Saved entries

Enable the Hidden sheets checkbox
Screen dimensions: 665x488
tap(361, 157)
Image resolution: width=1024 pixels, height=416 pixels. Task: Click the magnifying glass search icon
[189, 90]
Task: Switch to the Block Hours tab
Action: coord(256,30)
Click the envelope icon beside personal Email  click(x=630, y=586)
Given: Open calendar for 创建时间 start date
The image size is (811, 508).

==

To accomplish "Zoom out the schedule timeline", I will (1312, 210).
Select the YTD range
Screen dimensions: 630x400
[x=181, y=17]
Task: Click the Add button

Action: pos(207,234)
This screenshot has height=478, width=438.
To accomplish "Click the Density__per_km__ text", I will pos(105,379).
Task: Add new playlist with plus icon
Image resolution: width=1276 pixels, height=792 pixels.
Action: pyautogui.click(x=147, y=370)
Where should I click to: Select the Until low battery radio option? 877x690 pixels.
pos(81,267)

EXERCISE
Return only the lines between the one holding "Enable the Hidden sheets checkbox" and the one holding "The image size is (811, 508).", inclusive, exactly as they appear above.

ANSWER TO THIS PROBLEM
Enable the Hidden sheets checkbox
Screen dimensions: 665x488
tap(361, 157)
Image resolution: width=1024 pixels, height=416 pixels. Task: Click the magnifying glass search icon
[189, 90]
Task: Switch to the Block Hours tab
Action: coord(256,30)
Click the envelope icon beside personal Email  click(x=630, y=586)
Given: Open calendar for 创建时间 start date
The image size is (811, 508).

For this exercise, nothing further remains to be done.